I later became the Chairman of the U.K.K.W. and the Vice-Chairman of W.I.K.F. in Europe until such time as I left again in 2002. I left due to some issues that happened in the U.K.K.W. that resulted in their name change to the W.I.K.F. and also because of some demands that were placed on me that, unfortunately, I felt that I could not accept. In any case, I left again and in 2003 I formed the Wado-UK Karate group which is an independent Wado-Ryu association set up for Karate-ka who wish to practice any of the 3 schools of Wado in a structured and friendly atmosphere.
During the period between 1970 and 1980 I won many local and domestic competitions. I also competed on the U.K.K.F. /U.K.K.W. squad. I fought at the Bel Vue, Manchester in the B.K.C.C. days when I was a green belt. Those were good days. I became Captain of the U.K.K.W. team and we won many Wado Europeans titles and events. I was also selected on to the England All Styles Team. We went to many countries and won European championships as well.
I have two Bronze Medals from European All styles Championships. I was selected on to the British World Championship Squad in 1975, however, I didn't get into the Team that went to the U.S.A. but we all did our bit pushing each other on whilst trying for a place. I didn't try out for the next British World Championship Squad as it was to be held in Japan and, unfortunately, I was just not in a financial position where I could afford to go.
The last England Team fight that I was selected for happened to be against France and also happened to be the same day as my son's christening and so I was unable to take up the place. I stopped competing in 1980 as I had a family to support.
I was also a National Referee (E.K.G.B.) but I also had to give that up after I suffered a heart attack. I have refereed at W.I.K.F. World and European Championships and I was also a NVQ assessor for Karate.

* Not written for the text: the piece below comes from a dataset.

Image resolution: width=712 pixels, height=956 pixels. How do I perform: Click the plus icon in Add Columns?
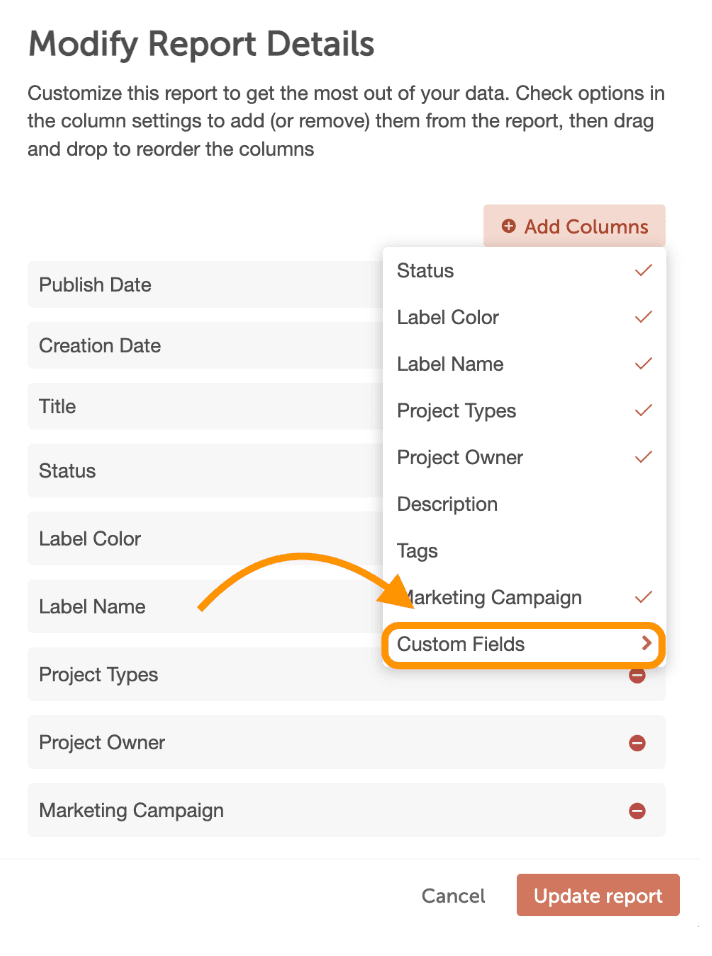coord(509,227)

I have fought with many famous Karate-ka either during competitions or at training sessions. These have included – Ticky Donovan, Brian Fitkin, Hamish Adam, Dave Coulter, Howard Collins, Jeff Wybrow, Terry O'Neal, Bob Poynton, Billy Higgins, Steve Cattle, Eugene Codrington, Unel Wellington, Eddie Cox, Neiman Prince, Vic Charles, Jeff Thompson, Jerome Atkinson, Terry Pottage, Ossie Rowe, Peter Denis, Mick Dewey, Dave Hazard, Tyrone White, Stan Knighton, Mike Dinsdale.